Les compositions de Shabazz Palaces se réfèrent surtout au sci-fi rap, courant musical qui multiplie les références à la science-fiction. Et si la réverbération de certains accords propulse l’auditeur en apesanteur, Ishmael Butler s’est quant à lui constitué un alter ego pour construire ses récits sonores opiacés : Quazarz, émissaire extraterrestre hypersensible devenu chroniqueur de notre monde contemporain.
Signé sur le label résolument grunge Sub Pop, le duo excentrique a fortement puisé dans cette sous-culture du début des années 90. Et sa musique est avant tout estampillée “Seattle”, fief de Pearl Jam et de Kurt Cobain. Pourtant, avec ces diverses influences et quatre albums à son actif – dont Lese Majesty (2014) et les deux opus Quazarz (2017) – Shabazz Palaces est confortablement installé sur la planète hip-hop underground. Son lyrisme permanent, son statut de groupe lunaire et ses compositions exigeantes ont notamment convaincu le rappeur et DJ Flying Lotus, le producteur de drone music Oneohtrix Point Never et toute la clique de Thom Yorke, leadeur de Radiohead.
Dans la lignée de l’écrivaine Octavia E. Butler et de l’extravagant pianiste de jazz américain Sun Ra (1914-1993), fervent défenseur de la communauté afro-américaine qui a construit une véritable mythologie autour de son personnage, Shabazz Palaces revendique son appartenance à l’afrofuturisme. Ce courant littéraire et artistique né dans les années 70 met en relation les cultures africaines et afro-américaines en utilisant des éléments de science-fiction. Le terme a ressurgit récemment avec l’adaptation cinématographique du comic book Black Panther dont le héros originaire du Wakanda – état fictif et invisible à la technologie bien plus avancée que tous les autres – est devenu pendant quelques mois le symbole d’une communauté trop peu représentée dans les blockbusters.
Mais ce courant cher au duo de Seattle est aussi l’objet de controverses. L’écrivaine américaine Nnedi Okorafor, figure montante de la science-fiction, aborde par exemple le sujet comme suit dans les colonnes du Point : “Je dirais que l’afrofuturisme est la définition d’un homme blanc qui décrit les visions futuristes d’auteurs afro-américains. Depuis quinze ans, un engouement de plus en plus populaire s’est créé autour de ce genre. L’afrofuturisme est devenu un mot marketing grâce au succès de Black Panther.” Le 29 mars 2024, Shabazz Palaces livre Exotic Birds of Prey, un neuvième album relativement court (23 minutes) et assimilable à un EP.

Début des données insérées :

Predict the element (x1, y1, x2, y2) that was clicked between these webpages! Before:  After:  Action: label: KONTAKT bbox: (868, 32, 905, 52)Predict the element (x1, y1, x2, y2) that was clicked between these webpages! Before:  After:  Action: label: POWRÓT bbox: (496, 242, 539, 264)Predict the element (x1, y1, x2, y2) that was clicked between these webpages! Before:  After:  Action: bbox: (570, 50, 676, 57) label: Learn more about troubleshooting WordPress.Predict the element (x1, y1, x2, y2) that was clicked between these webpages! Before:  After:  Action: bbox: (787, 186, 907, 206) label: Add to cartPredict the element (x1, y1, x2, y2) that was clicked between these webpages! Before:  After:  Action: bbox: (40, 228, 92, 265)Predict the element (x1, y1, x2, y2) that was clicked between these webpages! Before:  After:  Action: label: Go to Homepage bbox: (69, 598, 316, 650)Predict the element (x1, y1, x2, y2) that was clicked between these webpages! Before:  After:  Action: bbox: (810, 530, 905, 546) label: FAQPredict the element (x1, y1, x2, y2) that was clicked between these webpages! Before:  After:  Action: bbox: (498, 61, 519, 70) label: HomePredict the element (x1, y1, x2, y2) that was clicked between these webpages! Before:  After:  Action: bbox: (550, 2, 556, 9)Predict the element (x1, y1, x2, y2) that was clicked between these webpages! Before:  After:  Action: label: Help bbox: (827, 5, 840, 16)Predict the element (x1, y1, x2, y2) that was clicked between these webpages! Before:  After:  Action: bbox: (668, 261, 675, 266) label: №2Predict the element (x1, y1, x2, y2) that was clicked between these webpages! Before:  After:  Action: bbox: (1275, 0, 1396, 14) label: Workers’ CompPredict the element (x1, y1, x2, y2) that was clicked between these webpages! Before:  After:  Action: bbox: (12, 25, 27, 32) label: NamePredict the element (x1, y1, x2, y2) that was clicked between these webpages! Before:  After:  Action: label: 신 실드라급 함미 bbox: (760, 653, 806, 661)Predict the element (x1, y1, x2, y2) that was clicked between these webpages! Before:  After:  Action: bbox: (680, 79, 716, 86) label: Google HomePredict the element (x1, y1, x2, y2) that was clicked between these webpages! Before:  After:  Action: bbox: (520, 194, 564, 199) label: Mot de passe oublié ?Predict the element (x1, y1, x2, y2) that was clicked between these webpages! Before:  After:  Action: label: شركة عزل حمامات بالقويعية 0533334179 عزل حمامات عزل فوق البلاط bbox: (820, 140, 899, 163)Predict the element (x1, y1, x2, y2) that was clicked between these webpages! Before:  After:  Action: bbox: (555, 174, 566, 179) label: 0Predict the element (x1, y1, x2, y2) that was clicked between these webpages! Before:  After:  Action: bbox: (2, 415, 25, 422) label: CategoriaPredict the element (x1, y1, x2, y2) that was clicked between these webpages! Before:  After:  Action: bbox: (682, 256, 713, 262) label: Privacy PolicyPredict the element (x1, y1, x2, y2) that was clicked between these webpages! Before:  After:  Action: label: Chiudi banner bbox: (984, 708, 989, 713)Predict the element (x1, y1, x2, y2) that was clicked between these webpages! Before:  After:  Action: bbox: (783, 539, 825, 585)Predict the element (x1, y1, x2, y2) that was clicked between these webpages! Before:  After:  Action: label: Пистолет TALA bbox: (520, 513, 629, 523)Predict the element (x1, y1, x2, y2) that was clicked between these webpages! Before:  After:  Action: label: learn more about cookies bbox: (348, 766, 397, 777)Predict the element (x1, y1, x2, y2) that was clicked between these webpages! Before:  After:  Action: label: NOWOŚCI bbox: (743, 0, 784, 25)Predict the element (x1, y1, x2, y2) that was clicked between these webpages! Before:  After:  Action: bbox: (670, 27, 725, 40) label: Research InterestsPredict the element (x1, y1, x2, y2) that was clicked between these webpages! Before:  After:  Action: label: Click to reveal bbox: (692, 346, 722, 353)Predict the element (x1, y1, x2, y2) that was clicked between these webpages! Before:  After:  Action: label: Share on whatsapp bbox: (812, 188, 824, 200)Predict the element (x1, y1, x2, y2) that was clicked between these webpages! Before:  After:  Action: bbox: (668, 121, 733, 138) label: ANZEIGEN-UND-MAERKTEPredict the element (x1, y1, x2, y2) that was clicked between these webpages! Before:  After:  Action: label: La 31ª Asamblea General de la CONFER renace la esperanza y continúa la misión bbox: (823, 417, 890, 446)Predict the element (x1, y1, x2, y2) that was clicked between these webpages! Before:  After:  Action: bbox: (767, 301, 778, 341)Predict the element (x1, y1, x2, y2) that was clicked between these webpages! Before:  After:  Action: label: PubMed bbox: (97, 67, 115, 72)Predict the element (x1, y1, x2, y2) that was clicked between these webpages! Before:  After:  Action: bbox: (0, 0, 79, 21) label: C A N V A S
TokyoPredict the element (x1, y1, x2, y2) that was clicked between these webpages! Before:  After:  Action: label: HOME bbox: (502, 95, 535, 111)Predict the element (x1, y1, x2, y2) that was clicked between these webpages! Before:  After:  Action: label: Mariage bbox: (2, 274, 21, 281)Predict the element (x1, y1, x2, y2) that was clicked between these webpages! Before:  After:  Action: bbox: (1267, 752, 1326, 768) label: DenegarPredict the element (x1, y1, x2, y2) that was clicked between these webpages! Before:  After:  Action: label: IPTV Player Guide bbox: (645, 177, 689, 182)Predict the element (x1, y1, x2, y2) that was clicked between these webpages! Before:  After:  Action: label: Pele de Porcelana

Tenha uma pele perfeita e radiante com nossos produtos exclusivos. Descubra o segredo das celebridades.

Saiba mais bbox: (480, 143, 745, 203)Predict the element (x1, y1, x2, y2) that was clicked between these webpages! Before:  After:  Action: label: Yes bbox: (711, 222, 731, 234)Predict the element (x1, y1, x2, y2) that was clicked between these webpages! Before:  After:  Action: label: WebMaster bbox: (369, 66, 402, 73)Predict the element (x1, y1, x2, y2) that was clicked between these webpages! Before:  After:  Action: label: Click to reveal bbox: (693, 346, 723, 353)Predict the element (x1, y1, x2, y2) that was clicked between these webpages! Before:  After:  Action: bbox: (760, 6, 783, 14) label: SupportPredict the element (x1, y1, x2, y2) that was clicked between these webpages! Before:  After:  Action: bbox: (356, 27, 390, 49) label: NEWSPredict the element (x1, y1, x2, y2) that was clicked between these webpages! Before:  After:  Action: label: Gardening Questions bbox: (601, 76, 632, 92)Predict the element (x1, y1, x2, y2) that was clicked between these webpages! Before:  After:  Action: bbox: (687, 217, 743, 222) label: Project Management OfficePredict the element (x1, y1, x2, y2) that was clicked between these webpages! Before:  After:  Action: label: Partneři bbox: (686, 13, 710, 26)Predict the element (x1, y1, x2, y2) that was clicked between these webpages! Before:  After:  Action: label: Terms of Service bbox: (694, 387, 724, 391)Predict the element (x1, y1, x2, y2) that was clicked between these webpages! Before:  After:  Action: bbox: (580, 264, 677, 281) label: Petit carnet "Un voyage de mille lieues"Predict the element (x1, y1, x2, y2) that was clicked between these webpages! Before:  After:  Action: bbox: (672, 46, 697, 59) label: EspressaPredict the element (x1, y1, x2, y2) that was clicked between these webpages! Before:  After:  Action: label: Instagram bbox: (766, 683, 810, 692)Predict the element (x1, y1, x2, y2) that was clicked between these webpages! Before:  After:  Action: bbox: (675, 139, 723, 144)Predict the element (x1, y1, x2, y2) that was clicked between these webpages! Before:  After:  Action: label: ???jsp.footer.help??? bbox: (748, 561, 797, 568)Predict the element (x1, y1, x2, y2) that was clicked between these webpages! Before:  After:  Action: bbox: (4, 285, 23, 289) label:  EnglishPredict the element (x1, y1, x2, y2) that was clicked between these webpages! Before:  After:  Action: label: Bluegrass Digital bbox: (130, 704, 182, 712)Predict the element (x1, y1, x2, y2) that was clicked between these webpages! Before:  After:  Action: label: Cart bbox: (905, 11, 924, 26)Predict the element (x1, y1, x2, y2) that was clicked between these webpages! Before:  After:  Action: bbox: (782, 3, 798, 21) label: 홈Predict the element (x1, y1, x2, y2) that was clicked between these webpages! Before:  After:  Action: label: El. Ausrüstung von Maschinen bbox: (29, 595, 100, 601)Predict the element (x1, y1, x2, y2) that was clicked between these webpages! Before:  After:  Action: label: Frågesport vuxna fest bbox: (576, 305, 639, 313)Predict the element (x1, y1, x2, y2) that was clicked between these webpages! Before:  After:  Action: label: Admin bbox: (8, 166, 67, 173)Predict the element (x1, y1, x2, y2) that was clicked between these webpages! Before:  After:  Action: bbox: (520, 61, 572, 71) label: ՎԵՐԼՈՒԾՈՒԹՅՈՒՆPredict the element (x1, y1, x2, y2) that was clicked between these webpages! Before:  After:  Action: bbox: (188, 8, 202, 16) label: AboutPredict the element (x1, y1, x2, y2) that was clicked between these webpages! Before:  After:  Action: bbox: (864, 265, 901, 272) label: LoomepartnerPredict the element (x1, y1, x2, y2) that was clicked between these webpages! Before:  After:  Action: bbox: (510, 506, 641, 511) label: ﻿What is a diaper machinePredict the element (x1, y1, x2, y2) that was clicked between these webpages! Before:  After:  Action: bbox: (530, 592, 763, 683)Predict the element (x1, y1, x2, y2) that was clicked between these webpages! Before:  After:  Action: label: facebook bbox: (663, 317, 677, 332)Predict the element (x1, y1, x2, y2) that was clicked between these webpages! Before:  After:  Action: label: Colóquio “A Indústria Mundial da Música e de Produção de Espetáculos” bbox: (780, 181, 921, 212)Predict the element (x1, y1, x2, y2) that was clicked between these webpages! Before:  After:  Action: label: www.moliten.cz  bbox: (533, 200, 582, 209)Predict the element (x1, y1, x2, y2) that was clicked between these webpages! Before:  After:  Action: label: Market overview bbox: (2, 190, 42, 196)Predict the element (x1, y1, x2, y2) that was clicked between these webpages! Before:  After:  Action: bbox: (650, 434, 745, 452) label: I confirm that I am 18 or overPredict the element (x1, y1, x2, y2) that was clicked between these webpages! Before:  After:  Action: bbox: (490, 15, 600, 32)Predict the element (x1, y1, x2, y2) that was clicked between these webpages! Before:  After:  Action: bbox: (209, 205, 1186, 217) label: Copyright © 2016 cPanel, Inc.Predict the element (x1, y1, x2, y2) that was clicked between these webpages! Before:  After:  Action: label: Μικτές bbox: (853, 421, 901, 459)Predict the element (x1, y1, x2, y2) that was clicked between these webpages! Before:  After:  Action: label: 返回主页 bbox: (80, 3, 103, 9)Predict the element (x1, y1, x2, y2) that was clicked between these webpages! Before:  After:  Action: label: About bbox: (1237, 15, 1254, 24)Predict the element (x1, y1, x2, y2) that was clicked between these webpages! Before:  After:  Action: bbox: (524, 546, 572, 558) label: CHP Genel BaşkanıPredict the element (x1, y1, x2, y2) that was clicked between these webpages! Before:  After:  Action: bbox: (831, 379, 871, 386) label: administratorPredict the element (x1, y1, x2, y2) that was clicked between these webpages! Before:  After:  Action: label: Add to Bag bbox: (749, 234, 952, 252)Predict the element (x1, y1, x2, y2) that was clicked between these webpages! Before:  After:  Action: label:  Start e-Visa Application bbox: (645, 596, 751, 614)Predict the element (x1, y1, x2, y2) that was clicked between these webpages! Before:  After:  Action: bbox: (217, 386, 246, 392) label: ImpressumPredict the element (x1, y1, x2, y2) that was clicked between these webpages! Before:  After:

Tout juste un an après le disque Robed in Rareness, ce nouvel opus combine des éléments de funk et une électro tortueuse. Un nouveau voyage interstellaire entre hip-hop et distorsion sonore. En filigrane, des compositions directement inspirées par le mouvement shoegazing, sous-genre du rock alternatif britannique de la fin des années 1980 caractérisée par un usage significatif d’effets de guitare, et de mélodies vocales indiscernables telle la retransmission d’une émission de radio depuis l’espace…
Shabazz Palaces sera en concert le 27 avril au Petit Bain (Paris 13e).